The Worst Week
Speaking somberly, slowly, to a nationwide audience that night, Johnson recalled how the country had unified behind the presidency when JFK was shot in 1963. With the country now divided by distrust and suspicion, this was the wrong time, LBJ reasoned, for the president to plunge into partisan politics. "Accordingly," he concluded, "I shall not seek, and will not accept, the nomination of my party for another term as your president."
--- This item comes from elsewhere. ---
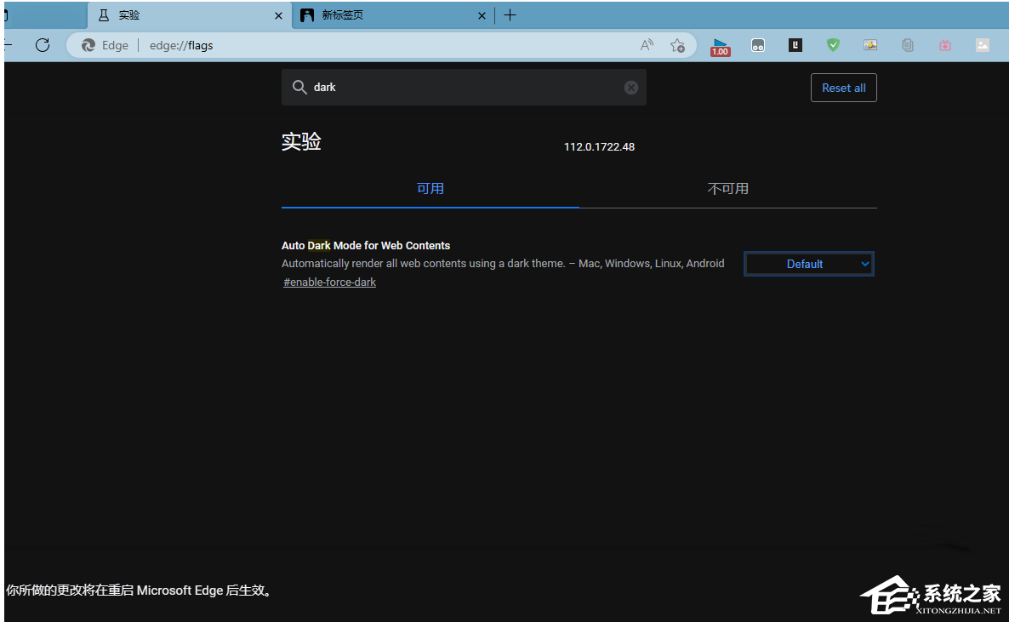Click the robot-face extension icon
The width and height of the screenshot is (1009, 622).
coord(758,45)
"You're kidding," Robert Kennedy said when he heard the news as he landed at La Guardia Airport that night. On the way into Manhattan, he was silent, lost in thought. "I wonder if he would have done this if I hadn't come in," he finally said. At his apartment at the U.N. Plaza, he glared at his boisterous aides when their revelry drowned out the sound of the TV news. RFK said he didn't want to hear any champagne corks popping, so his wife, Ethel, brought out the Scotch instead. Ethel, at least, was in a buoyant mood about LBJ's decision not to run again. "Well, he didn't deserve to be president anyways," she remarked. Ethel Kennedy gave her anxious husband what he most craved, unquestioning loyalty and love. Her husband could be a stiff-necked moralist. But he was also a brooder, who kept tattered copies of the Greeks and Shakespeare in his pocket, and he was well acquainted with the darker shades of life.
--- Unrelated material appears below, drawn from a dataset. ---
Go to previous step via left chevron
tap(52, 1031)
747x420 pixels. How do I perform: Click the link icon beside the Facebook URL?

Kennedy had anguished over the decision to run. He was afraid he might tear apart the Democratic Party and be seen as a political opportunist. As President Kennedy's top adviser and all-purpose hatchet man, he had gained a reputation, not undeserved, for "ruthlessness." He was sure to be criticized as a power-grabber vainly seeking to restore Camelot. More deeply, he wondered if he could ever live up to his brother Jack—and whether he might suffer the same fate. He had moped and sulked and hated those signs held up by students who wanted him to run: RFK: HAWK, DOVE—OR CHICKEN? read one. Robert Kennedy could not abide being called a coward.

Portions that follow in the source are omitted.